I’d previously reported that I wasn’t able to upgrade to Dragonfish from Cobia–when Dragonfish would boot, the pool import process would take over 15 minutes and then time out, resulting in the system booting without the apps pool online and therefore the apps service failing. Naturally, I reported a bug.
Investigation on that and a few related tickets revealed a regression with upstream ZFS, which was triggered by too many snapshots–over 100k of them in my case. And while I still have to figure out where some of them were coming from, some aggressive pruning got me down to about 10k. I then tried the upgrade again (to 24.04.1.1), and everything worked as expected.
It doesn’t seem like this has hit too many people, but if you’re one of them, try cleaning up your snapshots.
I hope you resolved the issue of the why then. That’s a lot of snapshots! I have 1082 with a year a snapshots. But mine are monthly after a month, weekly and daily within. It’s great to know though that it can cause issues with latest Dragonfish. Those can be a mess to cleanup sometimes!
Not quite, but I have a few ideas to run down. One of the problems–which accounted for over half of them–was that the “pull” replication from my Proxmox servers wasn’t expiring old snapshots on my NAS (they were/are going away on the Proxmox servers). This is how I’d been doing it:
The UI issues an alert beyond 10K snapshots for a reason. We realize snaps are theoretically “unlimited”, but there are practical reasons why you should keep them pruned to reasonable levels to avoid exposing edge cases like this
In this case we are going to fix the underlying changes that made it take forever to load the pool, but there could be others lurking…
Yes, this. I didn’t touch any of the snapshots it created.

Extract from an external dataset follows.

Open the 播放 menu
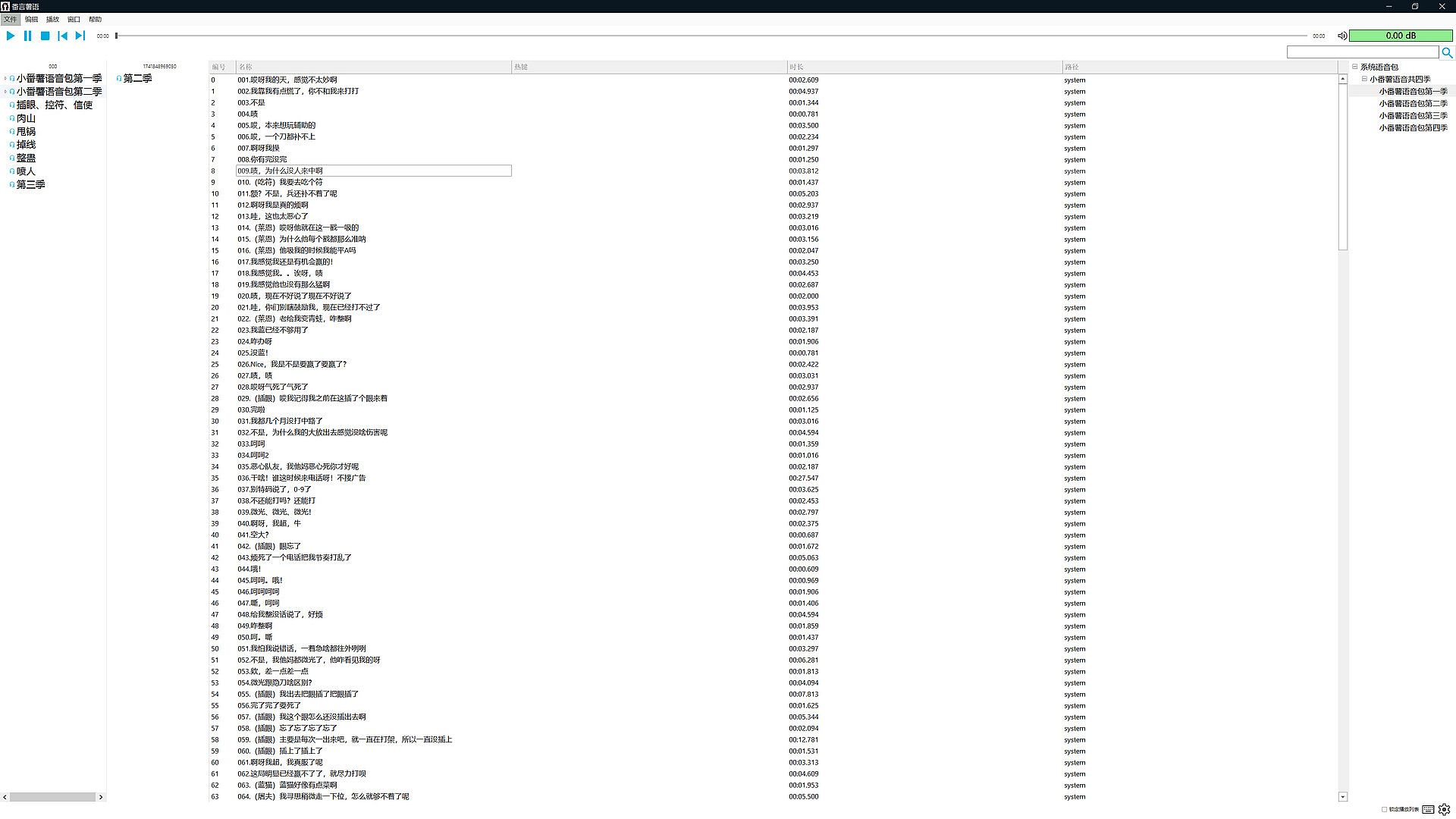point(52,19)
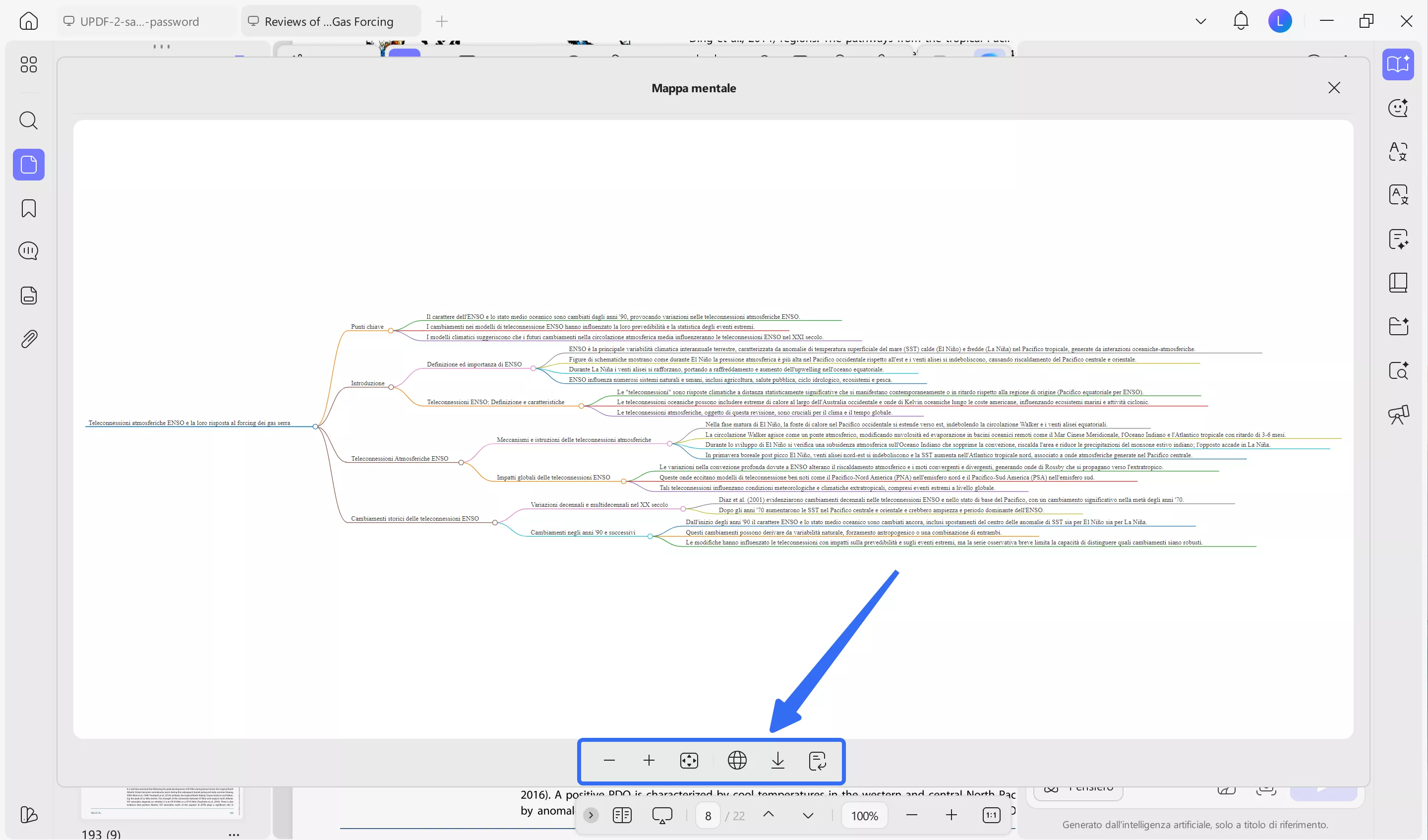The image size is (1428, 840).
Task: Select the bookmarks icon in left sidebar
Action: tap(28, 209)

Yes, the number sounds high. But its “backup” takes a snapshot of every dataset in ix-applications every time it’s run, and retains it for as many days as you tell it to (28 days in my case). And if I check how many datasets are in there, I get:
That can definitely be true, made even worse with PVC as that adds datasets too. Really, I don’t see a need to keep more than a couple days since you are almost never if ever going to use those IMHO. Useful for old Truecharts with PVC, not terribly useful otherwise.
I have 85 datasets in ix-applications. Will be interesting to see how this works on Eel, how many datasets will be on ix-applications per app?
…and just as a data point, deleting the snapshots, even by way of a script, took well over 24 hours–when they get up to that many, it isn’t a quick process. But it also freed up about 20 TB on my pool. In case anyone’s interested, here’s the script I used:
#!/bin/bash
for std in `zfs list -H -o name -t snapshot | grep -- 'tank' | grep -- 'auto'`
do
echo "zfs destroy $std"
zfs destroy $std
done
Nothing too fancy here, and you’d edit the grep statements to hit particular patterns in the snapshot names. I think the backtick syntax is deprecated now and $(zfs list -H -o name ... ) would be preferred, but this still works.
This will destroy all snapshots from @auto-2022-01-31 to @auto-2024-06-01
When I say “all”, I mean “all”. It doesn’t matter about the names used. It doesn’t matter if there is a “timestamp” in the name of a snapshot. It will bulk destroy all snapshots within the specified range (based on “creation”, regardless of what they are named.)
If you want to play it safe, you can output what will be destroyed into a text file, just in case you want to review it before committing to it:
zfs destroy -nv tank/mydata@auto-2022-01-31%auto-2024-06-01 | tee these-snaps-would-be-destroyed.txt
EDIT: I just don’t recommend this, since children datasets may contain a different importance to its parent, including snapshots “within the range” that you do not want touched. (Even if this named snapshot does not exist in the parent.)
To use the above example, if there is a snapshot named @important-stuff-in-here, and it was created any time between January 31 2022 and June 1 2024, it will also be destroyed.
Even if this snapshot only exists in the child dataset.